Reproduce the entries below verbatim, omitting the images.

--- start ---

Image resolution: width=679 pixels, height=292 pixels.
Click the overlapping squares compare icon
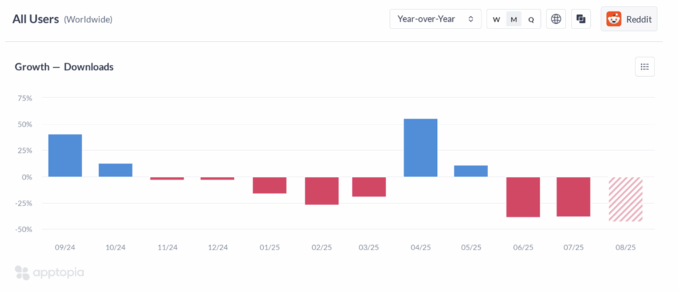[x=581, y=19]
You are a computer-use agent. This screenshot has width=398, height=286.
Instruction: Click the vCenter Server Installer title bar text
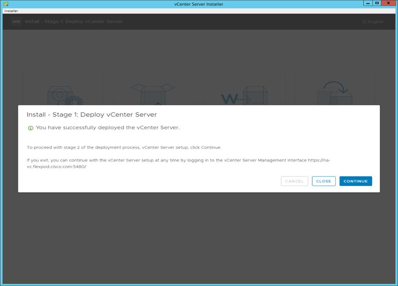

--- end ---

Task result:
Image resolution: width=679 pixels, height=292 pixels.
Click the overlapping squares compare icon
[x=581, y=19]
You are a computer-use agent. This screenshot has width=398, height=286.
Instruction: Click the vCenter Server Installer title bar text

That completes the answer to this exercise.